### EXERCISE INPUT
%%

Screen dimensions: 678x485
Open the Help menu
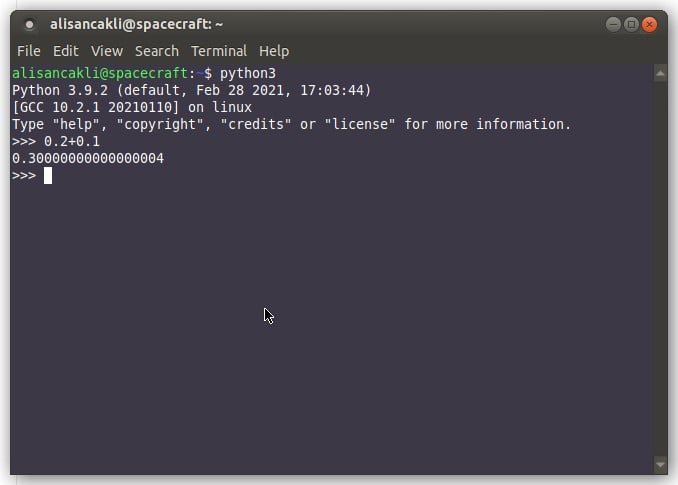tap(274, 51)
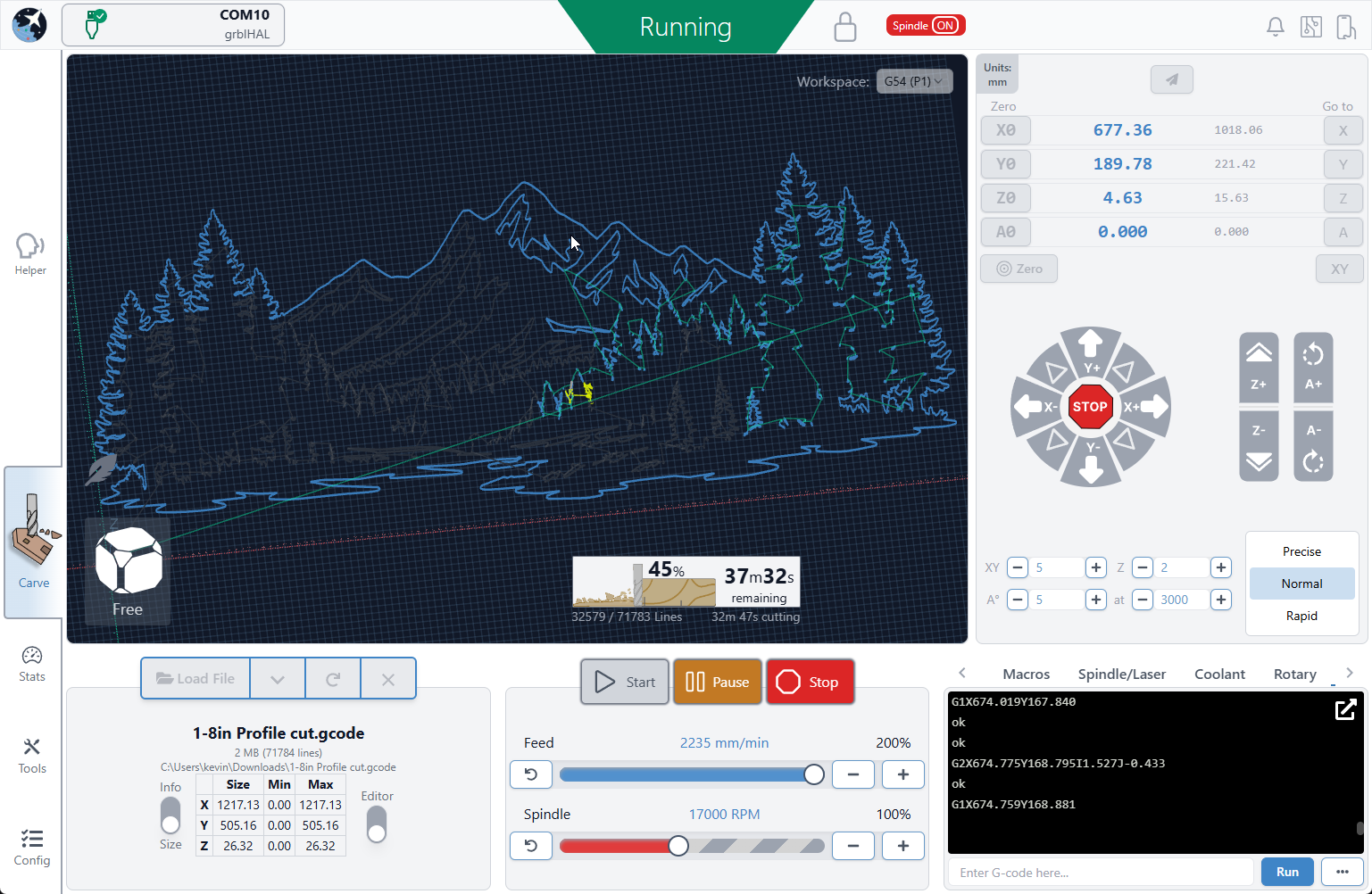Viewport: 1372px width, 894px height.
Task: Click the lock icon beside Running status
Action: (844, 27)
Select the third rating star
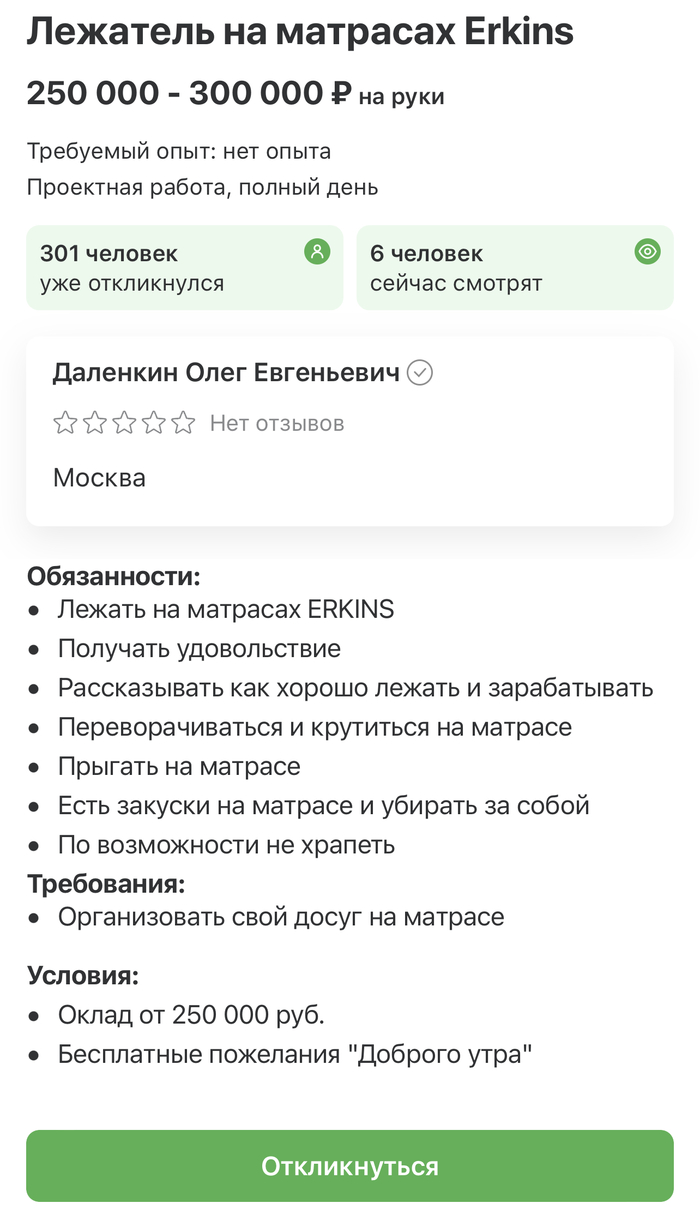Screen dimensions: 700x1215 tap(124, 423)
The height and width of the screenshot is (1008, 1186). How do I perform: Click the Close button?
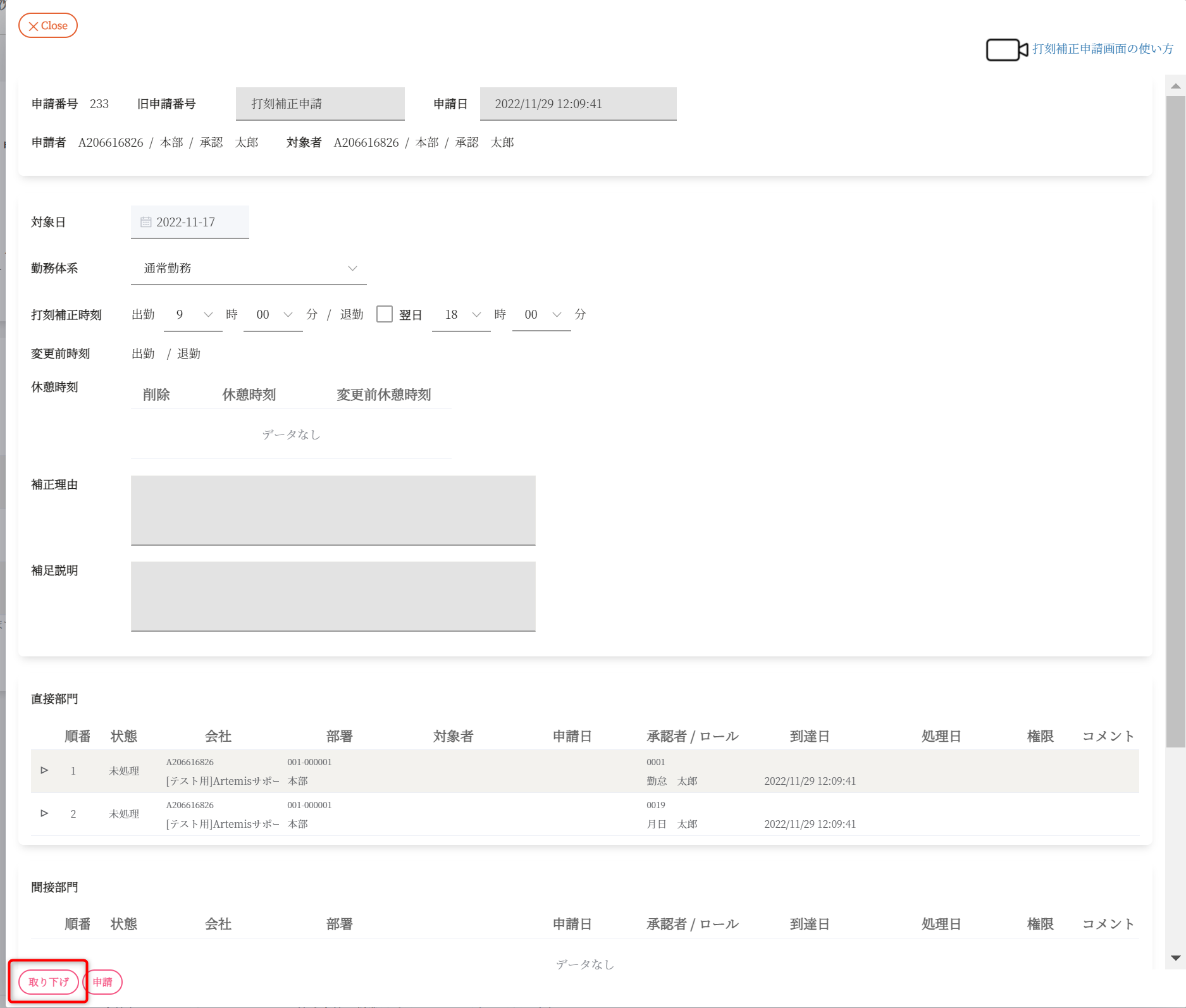tap(48, 26)
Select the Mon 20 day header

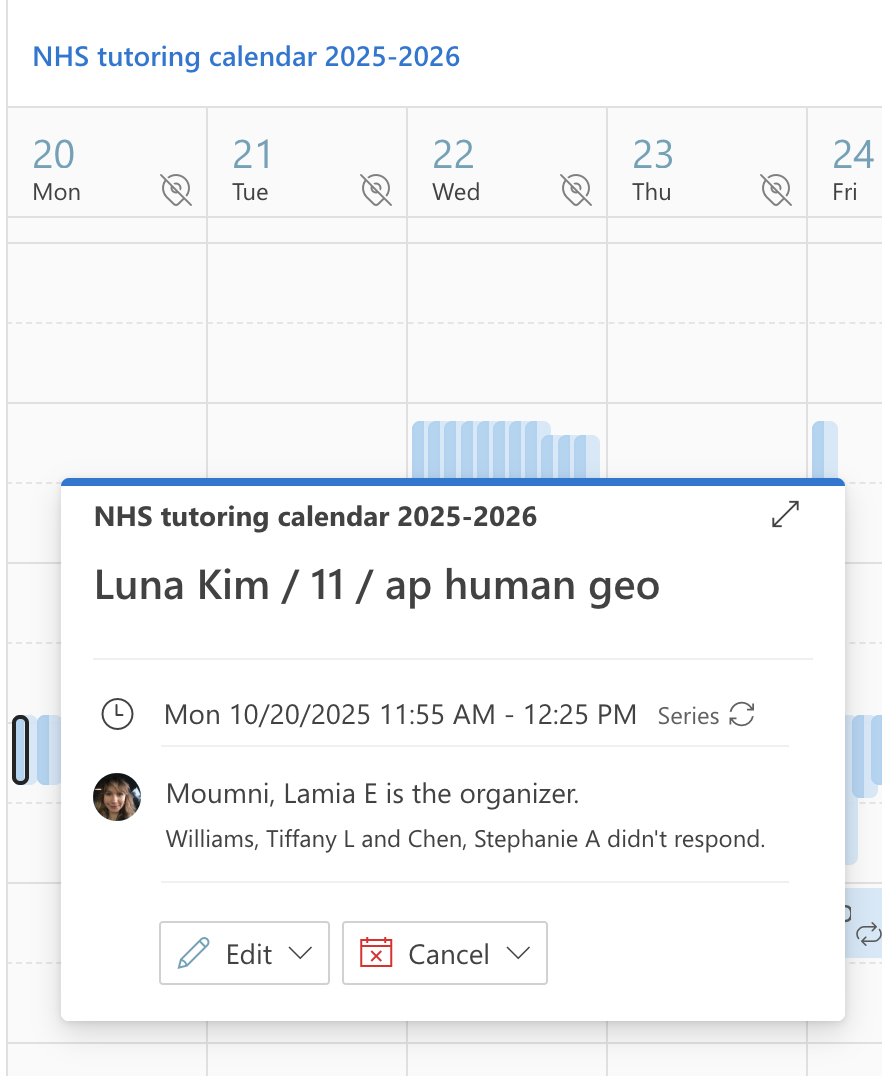coord(56,167)

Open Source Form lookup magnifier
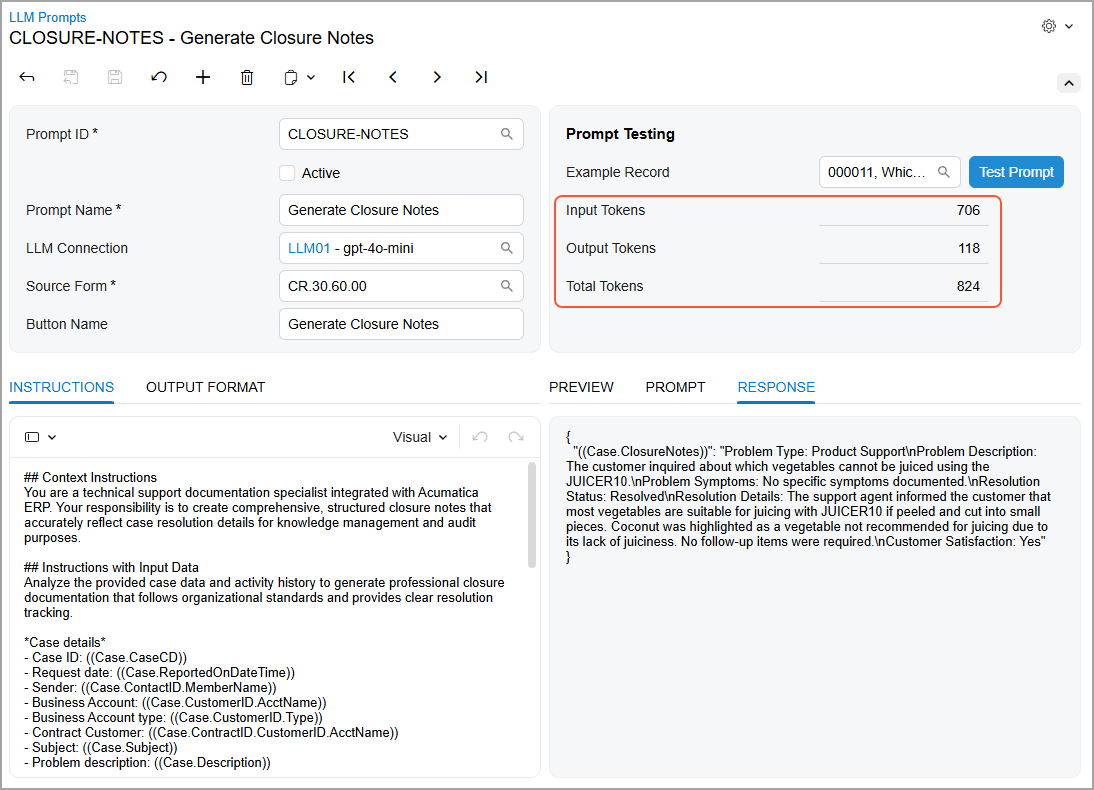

%%

### DIRECTIONS
Transcribe the records in full and exactly. Pictures stay out.

### RESPONSE AREA
Screen dimensions: 678x485
Open the Help menu
tap(274, 51)
Viewport: 1372px width, 894px height.
Task: Click the lock icon beside Running status
Action: (844, 27)
Select the third rating star
Screen dimensions: 700x1215 tap(124, 423)
The height and width of the screenshot is (1008, 1186). How do I perform: Click the Close button?
tap(48, 26)
Select the Mon 20 day header

coord(56,167)

Open Source Form lookup magnifier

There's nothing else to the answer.